I was going to...
- get up early
- workout
- read my bible
- have the Perfect cup of coffee
- catch up on favorite blogs
- get a hold of my friend and reschedule stuff
- not focus on my camera not being here
- get laundry done
- clean the house
- make a fabulous lunch
- do a mani-pedi
- Look amazing
So far what's actually happened...
get up earlyDone- workout
- read my bible
- have the Perfect cup of coffee
- c
atch up on favorite blogs-Done *and all the crappy articles on yahoo* - get a hold of my friend and reschedule stuff
- not focus on my camera not being here-already checked shipping status like 80xs
- get laundry done
- clean the house
- make a fabulous lunch
- do a mani-pedi
- Look amazing-not happening any time in the foreseeable future
I woke up early, yup. That's what happened. I do not know what is wrong with me lately. I just want to sleep ALL the time. I'm tired, I feel 'blahh', cleaning the house just seems to be the hardest thing ever! I'm waiting to start my period, I though I started yesterday but no such luck. My mother is crossing her fingers that it's a grand baby I'm not getting my hopes up so I'm just looking at it as a prolonged sentence of misery but everyone that lives here is gone today except me. I haven't had the house to myself in months. I feel like I shouldn't waste this. Like I should seriously enjoy it. I do not know how. I have that list of stuff I needed and wanted to get done. But I have absolutely no drive to do any of it. Lately I've been feeling creatively blocked, also had a massive workout block happening, for a lack of a better or more attractive word I'm feeling Clogged that sounds so gross...but feels accurate. Well with husband being gone this whole weekend *it doesn't feel real yet and if I stop to really think about it I will cry* I'm hoping to use that time to slap myself into shape. Both mentally, and creatively.

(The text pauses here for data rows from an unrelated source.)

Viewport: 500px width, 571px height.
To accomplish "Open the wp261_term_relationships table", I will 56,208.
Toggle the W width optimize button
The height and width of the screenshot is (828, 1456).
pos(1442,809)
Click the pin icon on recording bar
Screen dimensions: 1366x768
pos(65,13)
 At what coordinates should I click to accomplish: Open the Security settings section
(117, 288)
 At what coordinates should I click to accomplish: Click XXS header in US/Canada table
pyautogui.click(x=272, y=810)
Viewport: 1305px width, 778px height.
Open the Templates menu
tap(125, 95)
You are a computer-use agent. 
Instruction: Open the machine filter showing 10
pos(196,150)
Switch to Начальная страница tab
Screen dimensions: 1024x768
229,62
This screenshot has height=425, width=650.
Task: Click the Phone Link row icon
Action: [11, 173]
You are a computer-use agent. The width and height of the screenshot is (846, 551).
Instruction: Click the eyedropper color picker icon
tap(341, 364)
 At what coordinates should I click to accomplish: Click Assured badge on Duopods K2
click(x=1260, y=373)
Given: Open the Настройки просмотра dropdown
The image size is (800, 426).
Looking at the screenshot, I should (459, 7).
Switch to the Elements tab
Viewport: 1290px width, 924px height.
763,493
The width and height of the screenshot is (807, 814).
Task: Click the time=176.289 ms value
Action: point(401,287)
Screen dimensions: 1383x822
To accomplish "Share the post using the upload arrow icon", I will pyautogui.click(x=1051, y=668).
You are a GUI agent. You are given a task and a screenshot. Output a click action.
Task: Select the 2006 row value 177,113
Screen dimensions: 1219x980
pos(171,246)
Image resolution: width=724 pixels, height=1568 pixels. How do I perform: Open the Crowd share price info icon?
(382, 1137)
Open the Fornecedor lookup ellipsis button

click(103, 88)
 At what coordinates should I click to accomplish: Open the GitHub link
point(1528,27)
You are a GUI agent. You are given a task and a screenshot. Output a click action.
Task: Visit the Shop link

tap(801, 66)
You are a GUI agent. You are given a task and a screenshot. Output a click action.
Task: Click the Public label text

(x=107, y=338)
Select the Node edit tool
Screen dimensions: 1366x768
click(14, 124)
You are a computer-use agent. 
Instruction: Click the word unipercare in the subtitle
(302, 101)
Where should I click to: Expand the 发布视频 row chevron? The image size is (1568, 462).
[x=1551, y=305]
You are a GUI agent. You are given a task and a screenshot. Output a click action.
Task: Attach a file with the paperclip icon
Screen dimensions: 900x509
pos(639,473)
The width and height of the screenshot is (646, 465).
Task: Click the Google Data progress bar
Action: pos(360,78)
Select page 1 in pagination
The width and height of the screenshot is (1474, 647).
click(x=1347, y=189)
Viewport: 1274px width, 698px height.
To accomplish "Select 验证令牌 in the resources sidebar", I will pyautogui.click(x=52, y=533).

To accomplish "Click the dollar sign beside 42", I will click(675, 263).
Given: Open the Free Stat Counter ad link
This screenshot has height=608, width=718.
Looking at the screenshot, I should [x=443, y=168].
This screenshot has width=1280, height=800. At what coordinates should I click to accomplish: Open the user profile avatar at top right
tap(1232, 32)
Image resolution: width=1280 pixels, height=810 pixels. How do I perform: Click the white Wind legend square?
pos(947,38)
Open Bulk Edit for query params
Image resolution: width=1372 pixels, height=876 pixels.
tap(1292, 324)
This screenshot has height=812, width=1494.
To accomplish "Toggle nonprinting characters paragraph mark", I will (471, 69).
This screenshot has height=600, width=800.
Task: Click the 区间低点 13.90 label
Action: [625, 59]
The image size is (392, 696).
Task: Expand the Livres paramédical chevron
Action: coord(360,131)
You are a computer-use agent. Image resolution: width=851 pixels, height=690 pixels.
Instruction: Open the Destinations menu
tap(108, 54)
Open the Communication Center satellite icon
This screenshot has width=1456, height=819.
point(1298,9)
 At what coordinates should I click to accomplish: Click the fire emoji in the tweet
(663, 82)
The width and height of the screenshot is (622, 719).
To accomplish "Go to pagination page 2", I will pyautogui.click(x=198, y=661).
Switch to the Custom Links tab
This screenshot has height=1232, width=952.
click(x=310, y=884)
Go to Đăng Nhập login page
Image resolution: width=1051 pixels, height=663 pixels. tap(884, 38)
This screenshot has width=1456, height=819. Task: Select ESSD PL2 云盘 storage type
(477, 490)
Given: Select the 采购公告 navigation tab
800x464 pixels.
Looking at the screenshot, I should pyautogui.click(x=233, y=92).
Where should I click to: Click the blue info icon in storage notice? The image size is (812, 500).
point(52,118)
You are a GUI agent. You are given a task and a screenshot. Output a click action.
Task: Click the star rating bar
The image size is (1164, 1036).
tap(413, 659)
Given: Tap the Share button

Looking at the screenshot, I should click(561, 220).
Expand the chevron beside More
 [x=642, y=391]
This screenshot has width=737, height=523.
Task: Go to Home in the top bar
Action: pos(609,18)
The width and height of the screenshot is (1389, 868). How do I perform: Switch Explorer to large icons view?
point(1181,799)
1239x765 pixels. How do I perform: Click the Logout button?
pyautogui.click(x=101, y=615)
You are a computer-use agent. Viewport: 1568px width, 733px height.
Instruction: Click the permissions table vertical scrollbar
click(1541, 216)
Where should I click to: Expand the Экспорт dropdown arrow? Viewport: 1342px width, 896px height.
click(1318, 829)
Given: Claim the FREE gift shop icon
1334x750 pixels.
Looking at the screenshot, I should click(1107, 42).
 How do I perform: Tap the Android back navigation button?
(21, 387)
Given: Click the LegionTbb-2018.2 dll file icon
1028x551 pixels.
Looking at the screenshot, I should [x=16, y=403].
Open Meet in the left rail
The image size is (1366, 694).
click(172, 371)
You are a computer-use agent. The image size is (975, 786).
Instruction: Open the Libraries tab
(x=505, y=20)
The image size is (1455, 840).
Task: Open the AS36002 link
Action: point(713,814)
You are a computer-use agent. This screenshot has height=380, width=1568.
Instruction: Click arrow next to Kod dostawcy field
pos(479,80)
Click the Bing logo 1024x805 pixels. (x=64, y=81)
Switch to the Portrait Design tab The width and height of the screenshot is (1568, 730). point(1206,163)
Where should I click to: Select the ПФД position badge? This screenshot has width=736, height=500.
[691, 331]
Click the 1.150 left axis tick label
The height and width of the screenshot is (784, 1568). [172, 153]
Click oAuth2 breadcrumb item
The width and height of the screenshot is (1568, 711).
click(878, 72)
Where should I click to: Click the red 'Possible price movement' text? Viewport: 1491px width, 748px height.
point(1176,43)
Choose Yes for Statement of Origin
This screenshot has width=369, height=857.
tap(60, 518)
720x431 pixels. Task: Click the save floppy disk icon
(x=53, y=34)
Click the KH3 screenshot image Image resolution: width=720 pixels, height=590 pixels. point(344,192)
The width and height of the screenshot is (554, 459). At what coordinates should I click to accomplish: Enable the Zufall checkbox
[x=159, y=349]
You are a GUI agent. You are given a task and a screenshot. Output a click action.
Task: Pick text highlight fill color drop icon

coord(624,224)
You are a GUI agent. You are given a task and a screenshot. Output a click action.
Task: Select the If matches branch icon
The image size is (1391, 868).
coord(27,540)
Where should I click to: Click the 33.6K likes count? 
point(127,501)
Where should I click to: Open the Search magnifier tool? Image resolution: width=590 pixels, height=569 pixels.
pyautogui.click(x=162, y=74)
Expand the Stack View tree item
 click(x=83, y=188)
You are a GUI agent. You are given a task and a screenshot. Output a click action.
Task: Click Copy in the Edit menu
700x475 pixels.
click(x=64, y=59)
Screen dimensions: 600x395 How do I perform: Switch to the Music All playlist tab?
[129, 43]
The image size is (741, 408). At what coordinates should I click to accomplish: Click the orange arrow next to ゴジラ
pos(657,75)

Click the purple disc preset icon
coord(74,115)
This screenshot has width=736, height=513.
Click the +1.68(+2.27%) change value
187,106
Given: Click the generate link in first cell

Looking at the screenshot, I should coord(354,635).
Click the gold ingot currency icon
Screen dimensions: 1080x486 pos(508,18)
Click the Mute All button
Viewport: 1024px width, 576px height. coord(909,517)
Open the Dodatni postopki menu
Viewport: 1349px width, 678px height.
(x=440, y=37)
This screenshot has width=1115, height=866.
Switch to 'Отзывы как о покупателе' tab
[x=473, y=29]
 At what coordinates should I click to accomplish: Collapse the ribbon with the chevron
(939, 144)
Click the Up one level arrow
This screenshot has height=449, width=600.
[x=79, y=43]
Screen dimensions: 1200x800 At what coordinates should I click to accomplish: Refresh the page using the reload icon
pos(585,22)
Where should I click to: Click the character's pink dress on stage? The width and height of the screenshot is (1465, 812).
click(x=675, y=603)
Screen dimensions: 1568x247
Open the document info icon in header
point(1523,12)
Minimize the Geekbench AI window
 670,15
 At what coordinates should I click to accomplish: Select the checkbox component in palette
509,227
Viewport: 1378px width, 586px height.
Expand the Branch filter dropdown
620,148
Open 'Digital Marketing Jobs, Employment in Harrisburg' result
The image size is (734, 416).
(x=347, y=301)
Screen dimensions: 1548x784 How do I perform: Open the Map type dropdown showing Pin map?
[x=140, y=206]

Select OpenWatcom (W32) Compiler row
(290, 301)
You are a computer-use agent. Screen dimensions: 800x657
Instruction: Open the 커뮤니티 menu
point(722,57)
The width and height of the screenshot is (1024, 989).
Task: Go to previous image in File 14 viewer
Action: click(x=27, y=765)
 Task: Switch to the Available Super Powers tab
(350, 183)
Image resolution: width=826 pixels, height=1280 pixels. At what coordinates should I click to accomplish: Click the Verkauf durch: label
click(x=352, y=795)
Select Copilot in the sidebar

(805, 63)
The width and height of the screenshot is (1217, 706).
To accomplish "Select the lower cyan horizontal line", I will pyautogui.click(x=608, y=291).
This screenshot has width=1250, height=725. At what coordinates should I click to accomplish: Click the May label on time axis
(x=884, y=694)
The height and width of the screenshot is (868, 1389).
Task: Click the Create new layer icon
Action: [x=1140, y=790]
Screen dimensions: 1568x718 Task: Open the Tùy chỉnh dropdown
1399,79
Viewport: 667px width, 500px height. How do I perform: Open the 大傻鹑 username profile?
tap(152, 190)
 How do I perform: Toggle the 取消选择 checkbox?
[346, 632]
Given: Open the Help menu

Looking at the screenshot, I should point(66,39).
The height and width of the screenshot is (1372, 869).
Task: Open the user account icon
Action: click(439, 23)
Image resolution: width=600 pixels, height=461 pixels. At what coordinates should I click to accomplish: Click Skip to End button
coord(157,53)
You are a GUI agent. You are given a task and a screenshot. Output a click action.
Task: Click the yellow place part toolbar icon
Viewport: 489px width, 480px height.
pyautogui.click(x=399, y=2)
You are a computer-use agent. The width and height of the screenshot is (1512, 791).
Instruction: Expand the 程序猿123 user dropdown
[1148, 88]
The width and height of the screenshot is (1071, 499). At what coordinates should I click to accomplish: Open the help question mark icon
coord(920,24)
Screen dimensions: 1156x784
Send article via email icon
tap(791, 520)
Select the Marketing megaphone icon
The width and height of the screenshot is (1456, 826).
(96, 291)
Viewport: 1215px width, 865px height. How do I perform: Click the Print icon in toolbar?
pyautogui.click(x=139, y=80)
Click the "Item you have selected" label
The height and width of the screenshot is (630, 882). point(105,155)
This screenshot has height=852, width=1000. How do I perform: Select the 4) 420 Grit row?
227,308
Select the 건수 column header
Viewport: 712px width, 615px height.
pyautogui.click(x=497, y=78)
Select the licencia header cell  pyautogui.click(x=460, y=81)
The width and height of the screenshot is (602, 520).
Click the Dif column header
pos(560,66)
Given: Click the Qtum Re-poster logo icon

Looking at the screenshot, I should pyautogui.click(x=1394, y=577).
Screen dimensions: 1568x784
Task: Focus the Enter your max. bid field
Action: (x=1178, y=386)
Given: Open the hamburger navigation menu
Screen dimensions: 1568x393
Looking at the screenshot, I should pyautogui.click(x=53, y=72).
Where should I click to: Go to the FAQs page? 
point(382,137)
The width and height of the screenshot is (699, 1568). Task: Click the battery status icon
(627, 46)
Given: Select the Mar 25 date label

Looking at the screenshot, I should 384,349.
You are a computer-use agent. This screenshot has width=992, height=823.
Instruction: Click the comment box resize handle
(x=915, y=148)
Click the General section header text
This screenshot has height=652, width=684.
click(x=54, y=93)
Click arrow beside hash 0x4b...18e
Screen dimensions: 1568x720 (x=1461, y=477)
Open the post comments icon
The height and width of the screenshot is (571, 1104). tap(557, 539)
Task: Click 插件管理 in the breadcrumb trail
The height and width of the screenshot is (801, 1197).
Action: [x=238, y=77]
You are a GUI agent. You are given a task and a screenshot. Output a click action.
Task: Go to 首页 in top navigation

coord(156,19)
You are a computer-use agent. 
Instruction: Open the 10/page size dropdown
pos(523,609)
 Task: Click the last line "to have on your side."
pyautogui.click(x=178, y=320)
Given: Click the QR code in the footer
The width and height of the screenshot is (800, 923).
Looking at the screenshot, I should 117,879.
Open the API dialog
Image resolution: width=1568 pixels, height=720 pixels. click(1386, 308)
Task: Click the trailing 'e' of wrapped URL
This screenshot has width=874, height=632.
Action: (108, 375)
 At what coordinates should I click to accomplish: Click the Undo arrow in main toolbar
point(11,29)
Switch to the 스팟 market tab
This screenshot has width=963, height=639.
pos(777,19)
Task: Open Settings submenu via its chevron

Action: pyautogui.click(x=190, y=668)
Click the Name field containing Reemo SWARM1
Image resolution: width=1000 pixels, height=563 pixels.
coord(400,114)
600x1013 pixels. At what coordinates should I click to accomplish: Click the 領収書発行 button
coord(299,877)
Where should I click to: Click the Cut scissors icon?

Right now I'm going to do some random exercises and get my blood flowing *and hopefully my creative juices* then read my bible because if anything can make me feel better it's the word of God. Have a blessed thursday!
2 comments:
Just to give you a little pick me up, most everything of how you described your present self, is how I have been feeling lately. I sleep all the time, actaully more than ever in my life. I start my periods real late, but I'm never pregnant. I haven't done anything for my shop in weeks. And I'm not really exercising like I used to. I'm with ya girl! I just seem to pucker along.
Checking in on you! No post for a while, hope all is well!